Сердце Бутурлина учащенно забилось. Перед ним стоял незнакомец в сером, приезжавший на лесную заставу в ночь убийства Корибута. Появление его было столь неожиданным, что Дмитрий на миг остолбенел, не зная, как вести себя дальше. Орлиные глаза вошедшего сверлили московита из-под капюшона острым взглядом. Рука боярина невольно потянулась к сабле.
— Кто будете? — сурово вопросил вошедшего Кшиштоф. — Я — здешний Воевода и Каштелян Самбора и посему вправе опрашивать всех, проезжающих через мои владения!
— Посланник Великого Магистра Ордена Пресвятой Девы Командор фон Велль! — отчеканил в ответ незнакомец.
Серый плащ упал с его плеч, открыв другой, — белоснежный, с черным бархатным крестом на левом плече.
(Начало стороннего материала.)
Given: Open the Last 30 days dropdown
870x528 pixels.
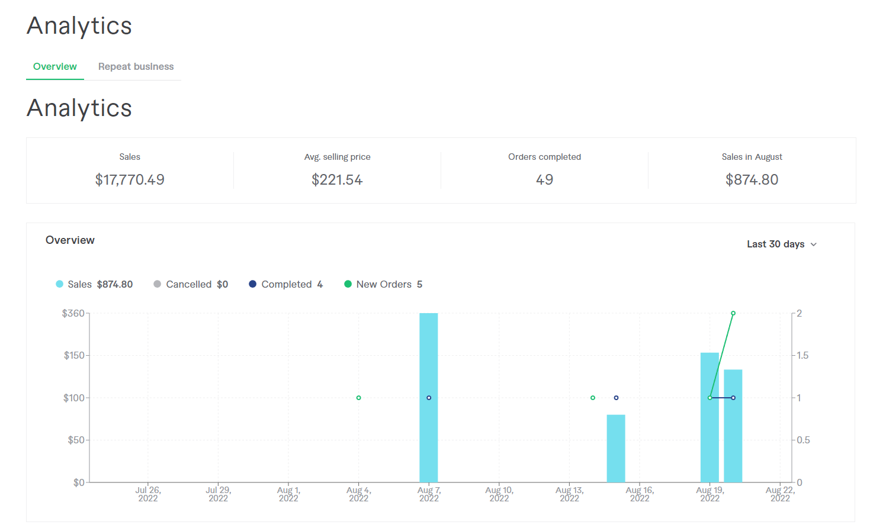Looking at the screenshot, I should (782, 244).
В неярком свете факелов красным огнем вспыхнули командорская цепь и серебряная пряжка пояса, отягощенного мечом и кинжалом.
— Грамота посланника у вас, конечно же, с собой? — осведомился Кшиштоф, окинув взором статную фигуру Командора. — Хотелось бы взглянуть на нее!
— Извольте, господин Каштелян, — рыцарь сделал шаг навстречу Воеводе, доставая из поясной сумки свиток, скрепленный печатью Магистра.
Воевода развернул его и пробежал глазами. Отчасти из-за дальнозоркости, отчасти по причине недостатка грамотности, он мало что сумел в нем разобрать. Ему захотелось кликнуть Флориана, более сведущего в канцелярских делах и способного отличить подлинную грамоту от подделки.
Но, вспомнив о том, что он сам отправил недужного племянника отсыпаться, Кштштоф передумал. Он мог, конечно, отдать свиток на прочтение Бутурлину, искушенному в грамоте, но старый рыцарь никогда бы не решился о чем-то просить московита, тем самым признав его преимущество.
Наконец, Воевода сдался. Печать, привешенная к свитку, у него не вызывала сомнений, а содержание грамоты не особенно беспокоило Самборского Владыку. Посланники Ордена нередко проезжали через его владения, и у всех в подорожных, как правило, было писано одно и то же.
— Ладно, — сказал он, возвращая грамоту крестоносцу, — присаживайся к нашему столу, господин рыцарь! Ты и твои люди проделали долгий и, судя по погоде, нелегкий путь. Самое время обогреться с дороги и подкрепить силы доброй снедью!
— Эй, Харальд, подай еще вина и мяса!
Отвесив легкий благодарственный поклон, рыцарь опустился на лавку напротив Воеводы. За ним в трапезную вошли и его солдаты, крепкие молчаливые парни с черными крестами на плащах и доспехах. Дмитрий заметил, что порог они решились переступить лишь после того, как их начальник подал им разрешающий знак рукой.
В отношениях между Воеводой и его подчиненными было больше фамильяртности. Когда Кшиштоф в заиндевелой шубе и доспехах ввалился в гостевую избу, жолнежи Самборской полусотни последовали за ним, не спрашивая разрешения у своего Владыки. Орденский порядок был жестче польского.